[Start of section]

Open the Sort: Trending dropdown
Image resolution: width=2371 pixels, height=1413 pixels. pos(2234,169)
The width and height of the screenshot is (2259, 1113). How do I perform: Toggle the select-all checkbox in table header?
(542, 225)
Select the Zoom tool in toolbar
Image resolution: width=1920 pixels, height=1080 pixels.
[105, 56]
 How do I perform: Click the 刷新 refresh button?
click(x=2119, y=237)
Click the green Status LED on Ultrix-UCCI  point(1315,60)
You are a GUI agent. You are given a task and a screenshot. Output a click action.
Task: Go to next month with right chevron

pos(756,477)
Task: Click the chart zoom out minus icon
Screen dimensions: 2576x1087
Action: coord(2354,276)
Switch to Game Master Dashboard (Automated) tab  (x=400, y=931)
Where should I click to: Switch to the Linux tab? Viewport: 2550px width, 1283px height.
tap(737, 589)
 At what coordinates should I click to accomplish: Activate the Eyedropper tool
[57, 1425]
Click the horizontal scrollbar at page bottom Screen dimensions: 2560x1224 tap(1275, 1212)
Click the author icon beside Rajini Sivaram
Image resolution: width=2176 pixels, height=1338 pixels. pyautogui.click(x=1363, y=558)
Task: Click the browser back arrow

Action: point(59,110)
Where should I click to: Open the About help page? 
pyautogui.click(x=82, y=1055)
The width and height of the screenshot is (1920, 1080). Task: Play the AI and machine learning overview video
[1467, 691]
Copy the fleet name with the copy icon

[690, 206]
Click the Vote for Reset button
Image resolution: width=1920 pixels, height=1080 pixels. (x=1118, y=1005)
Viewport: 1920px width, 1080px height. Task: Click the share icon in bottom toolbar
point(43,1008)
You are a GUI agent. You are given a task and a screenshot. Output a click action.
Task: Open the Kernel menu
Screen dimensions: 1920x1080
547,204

[End of section]

## Exercise prompt
Reproduce every entry above exactly as it was written.

## Exercise answer
Open the Sort: Trending dropdown
Image resolution: width=2371 pixels, height=1413 pixels. pos(2234,169)
The width and height of the screenshot is (2259, 1113). How do I perform: Toggle the select-all checkbox in table header?
(542, 225)
Select the Zoom tool in toolbar
Image resolution: width=1920 pixels, height=1080 pixels.
[105, 56]
 How do I perform: Click the 刷新 refresh button?
click(x=2119, y=237)
Click the green Status LED on Ultrix-UCCI  point(1315,60)
You are a GUI agent. You are given a task and a screenshot. Output a click action.
Task: Go to next month with right chevron

pos(756,477)
Task: Click the chart zoom out minus icon
Screen dimensions: 2576x1087
Action: coord(2354,276)
Switch to Game Master Dashboard (Automated) tab  (x=400, y=931)
Where should I click to: Switch to the Linux tab? Viewport: 2550px width, 1283px height.
tap(737, 589)
 At what coordinates should I click to accomplish: Activate the Eyedropper tool
[57, 1425]
Click the horizontal scrollbar at page bottom Screen dimensions: 2560x1224 tap(1275, 1212)
Click the author icon beside Rajini Sivaram
Image resolution: width=2176 pixels, height=1338 pixels. pyautogui.click(x=1363, y=558)
Task: Click the browser back arrow

Action: point(59,110)
Where should I click to: Open the About help page? 
pyautogui.click(x=82, y=1055)
The width and height of the screenshot is (1920, 1080). Task: Play the AI and machine learning overview video
[1467, 691]
Copy the fleet name with the copy icon

[690, 206]
Click the Vote for Reset button
Image resolution: width=1920 pixels, height=1080 pixels. (x=1118, y=1005)
Viewport: 1920px width, 1080px height. Task: Click the share icon in bottom toolbar
point(43,1008)
You are a GUI agent. You are given a task and a screenshot. Output a click action.
Task: Open the Kernel menu
Screen dimensions: 1920x1080
547,204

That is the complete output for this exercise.